Now, as acting deputy prime minister, he doesn't have much time to concentrate on taxes. His hands are full trying to come up with a crisis plan to persuade the opposition to endorse Yeltsin's prime minister-designate, Viktor Chernomyrdin.

Ordinary people affected

Even if things settle down and the Communist-dominated Duma, the lower house of parliament, approves Mr. Chernomyrdin, it is questionable whether Mr. Fyodorov will remain in the job or be able to carry it out properly.

Chernomyrdin is closely aligned to the Gazprom gas monopoly, which owes millions of dollars in tax arrears and which was one of Fyodorov's pet targets. Analysts find it hard to imagine that Chernomyrdin would allow the company he once ran - as well as Russia's powerful oligarchs - to be under the tax man's scrutiny.

And even if the tax crackdown were to continue, it is ordinary people who would suffer most.

Gazprom threatened to cut services to provincial energy suppliers if they don't pay their debts. If that happened, the first to suffer would be civilian companies and individuals, energy officials say. "The military owes a lot of money here.
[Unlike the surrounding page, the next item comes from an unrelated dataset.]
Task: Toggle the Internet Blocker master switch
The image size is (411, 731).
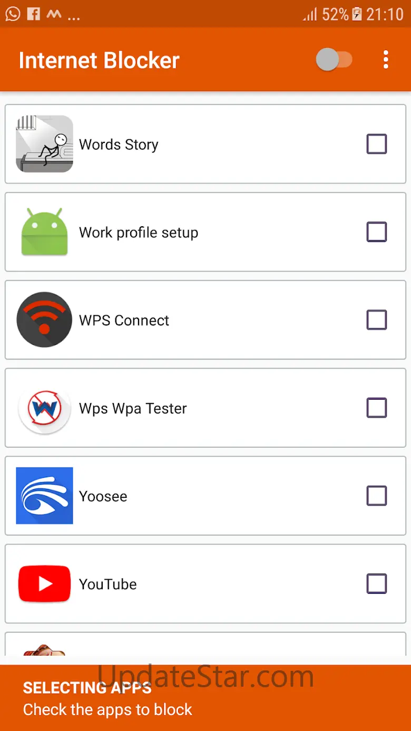Action: tap(334, 60)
But we cannot cut off energy supplies to strategic installations such as nuclear ones," says a senior energy official from the provincial city of Khabarovsk.

On the Far East island of Sakhalin, market vendors began a revolt against plans by Sakhalin Gov. Igor Farkhutdinov to require market vendors to buy electronic counting devices at their own expense. The machines would provide receipts for tax purposes.

Governor Farkhutdinov says he imposed the measure because of pressure from Moscow to pay Sakhalin's debts. He targeted street traders, estimating that they evaded taxes by as much as $3 million a year.

"The federal and regional government policy is to shift more tax burden from producers to consumers. We want to control trade by introducing these devices."

Bad enough

This reasoning upsets To Ke Mi, who sells shrimp and dried chili peppers from a wooden stall in Yuzhno-Sakhalinsk. She earns $4.50 a day and has never paid taxes. And she says she is better off not working if the tax man comes.

"I live off tomatoes and cucumbers grown in my garden," she says. "There's not a kopeck left over to pay taxes."

A group of stall owners mobilizing Sakhalin's 4,000 vendors to revolt closed down the town's 12 markets in a July 27 strike.

"The governor is violating civil rights by imposing requirements which can not be realistically fulfilled," says protest leader Nikolai Kivchun.

Even before paying taxes, life is bad enough in Vladivostok, a port of 700,000 where lack of salary payments has provoked strikes by defense workers, energy employees, coal miners, and ambulance drivers in recent months.

Water is rationed because of bad rains. Electricity is also restricted because Dalenergo has not received payments worth $666 million from clients, including commercial companies, the military, and the municipal government. Power cuts affect the telephone service and limit hot water even in fancy hotels.

Especially with the current economic crisis, it is ridiculous to expect Dalenergo to pay back taxes, says Alexander Zankov, the No. 2 man at the regional energy department.

"How can you collect taxes from companies which do not produce and cannot pay their workers?" he asks.